AS A keen student of world cultures and human development, I have noted that all pre-materialistic societies had the caring trait, which in my part of the world is called ubuntuor botho.

Materialistic societies consider material possessions and physical comfort as more important than spiritual values.

Different peoples in traditional settings - from England to Japan, from Aborigines to the Apache - possessed this attribute of humanity, which some strongly believe to be the preserve of Africans.

Ubuntu (Nguni) or botho (Sotho) or vhuthu (Venda) or unhu (Shona) are merely southern Africa words describing something that exists in all human societies before the pressures of survival through cash-based economies changed the way we see one another as human beings. This is how I understand the concept of ubuntu.

The book Ubuntu: Curating the Archive, edited by Leonhard Praeg and Siphokazi Magadla, endorses my understanding in many instances.

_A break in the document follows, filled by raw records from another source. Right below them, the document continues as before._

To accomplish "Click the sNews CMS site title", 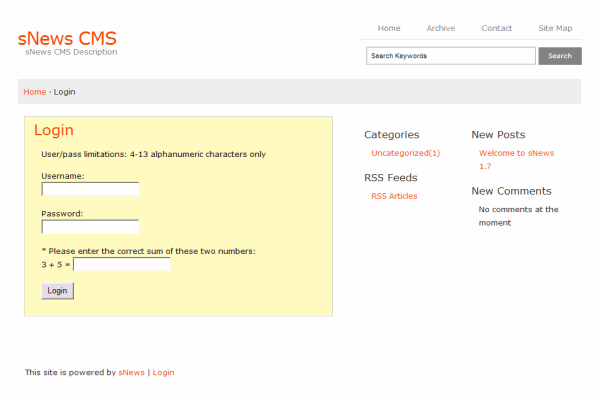I will click(67, 38).
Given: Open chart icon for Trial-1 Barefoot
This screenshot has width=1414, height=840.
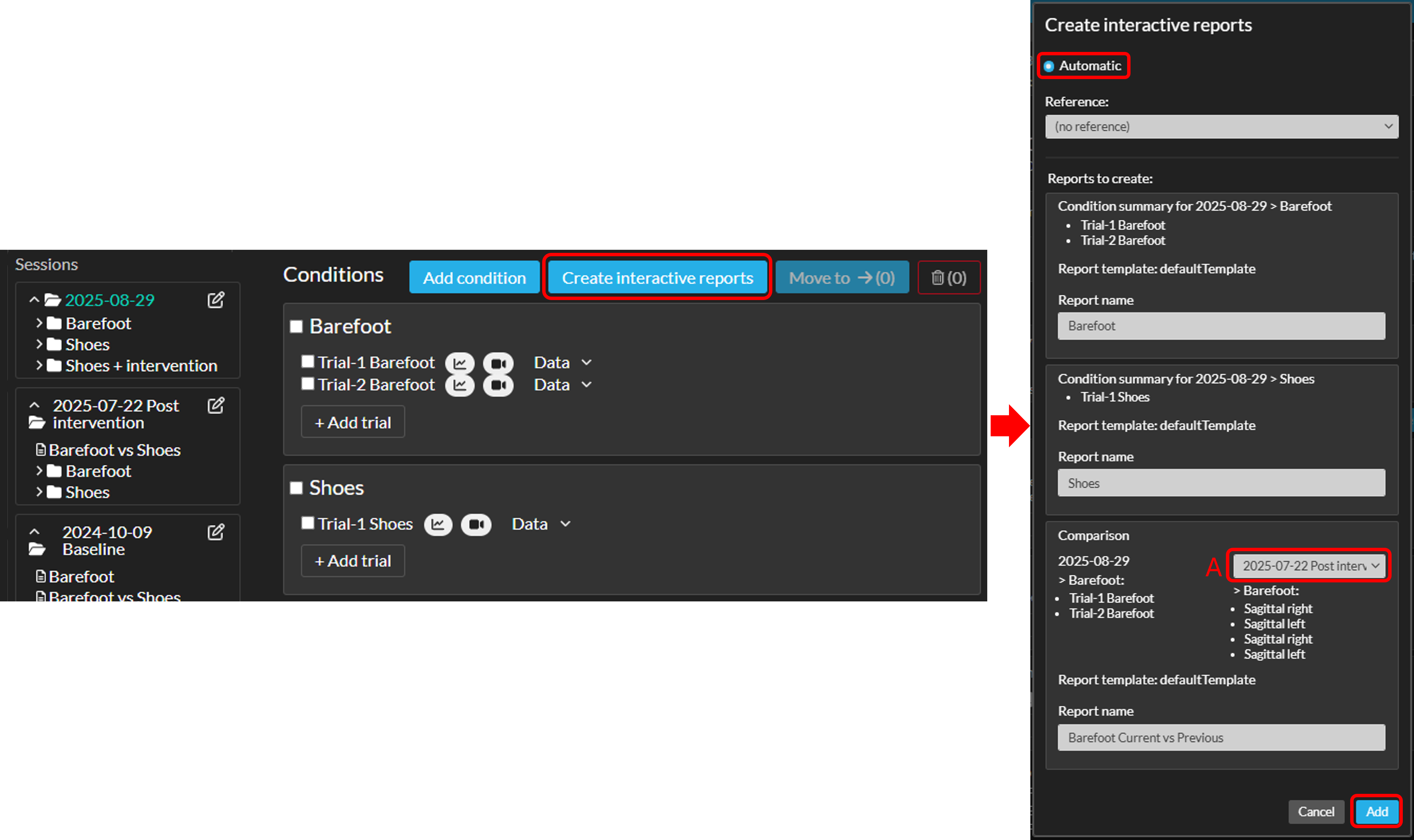Looking at the screenshot, I should click(x=460, y=363).
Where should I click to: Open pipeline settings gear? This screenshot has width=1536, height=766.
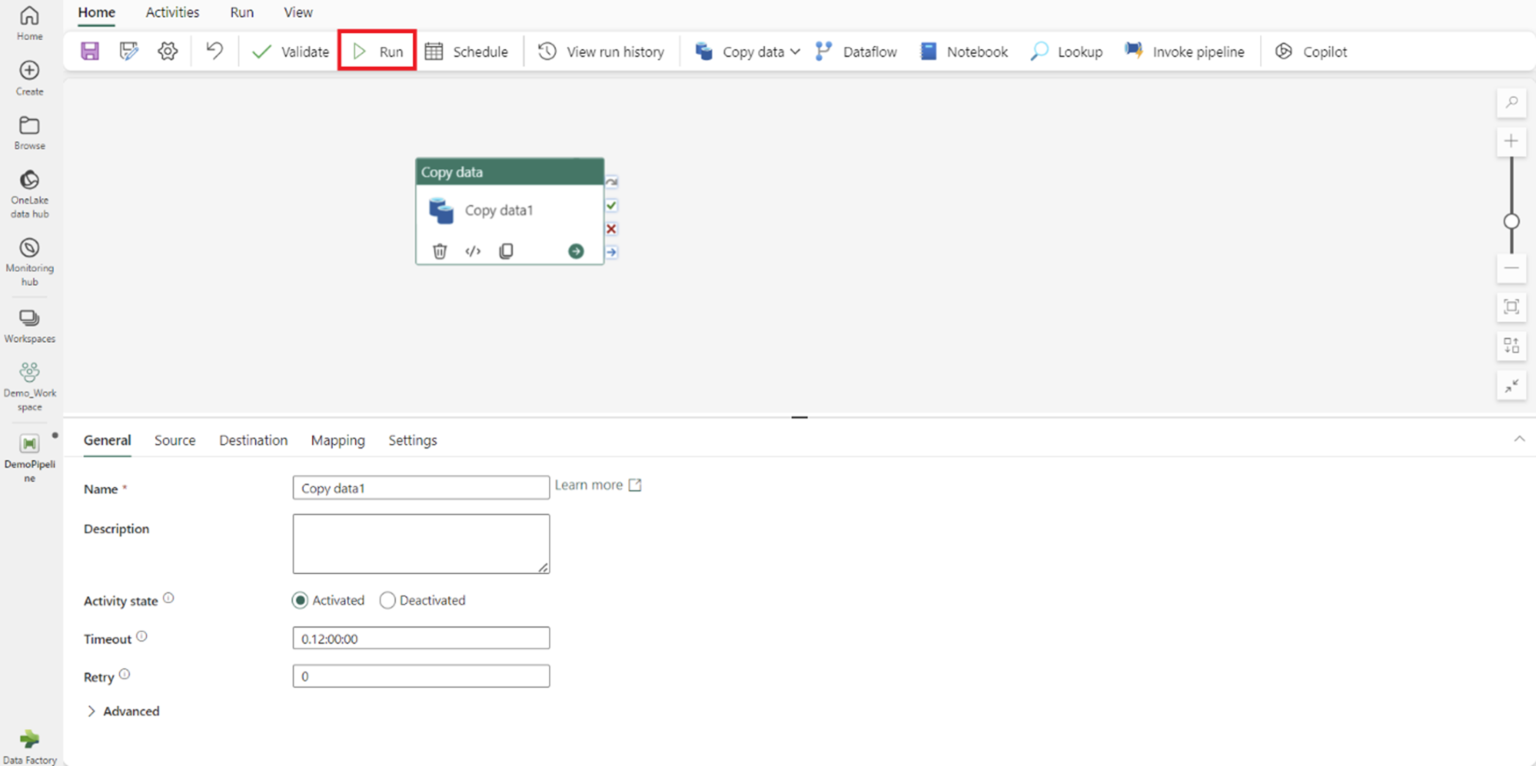click(167, 51)
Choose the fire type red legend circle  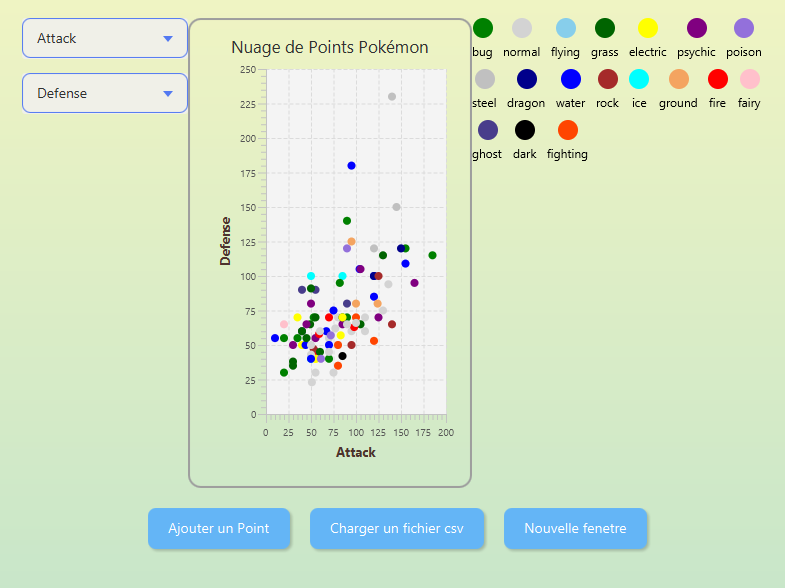pos(718,79)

Praeg points out that industrialisation and urbanisation uprooted people and forced individuals to fend for themselves in difficult environments, mostly among unfamiliar people.

This recently released UKZN Press-published volume is compiled from contributions by an African studies project team from Rhodes University's political and international studies department in 2011. It keenly demonstrates that colonialism planted the seed for the erosion of ubuntu in Africa.

It must also be noted that in Europe, ordinary people also suffered internal colonialism at the hands of the ruling class, mainly through the feudal systems.

Both colonialism and feudalism led to the uprooting of people off the lands, forcing people to lose the spiritual glue which had kept them together in interdependent societies.

Interdependence as a way of life was replaced by survivalist habits and lifestyles that were, and are still, being driven by individualism.

Apart from political manifestations which changed the world's approach to ubuntu or humanity, the book shows how ubuntu inspired political systems, in Ghana under Africa's first president Kwame Nkrumah, and more so in case of the ujamaa system that was initiated by former Tanzanian president Julius Nyerere.

In chapter 6, Issa G Shivji writes ". Nyerere explicitly argued that his variant of socialism, or ujamaa, derived from traditional African society."

Nyerere strongly argued that through ujamaa he was not importing socialism, but that he sought to prove that his people had thrived on a socialist system that was based on utu, or dignity or humanity, that had existed long before the arrival of colonialism and Western culture.

Two other contributors, Magadla and Ezra Chitando, point to the need for African men today to desist from abusing ubuntu and culture and forge safer, happier communities.

Overall, this finex book gives hope that these negative trends can be reversed, perhaps with a bit more ubuntu from governments.

Already, in places where governments are more caring, such as in the Scandinavian countries, citizens are happier and therefore able to care for other people, as exemplified by this Venda proverb: Muthu u bebelwa munwe (a person is born for another or others).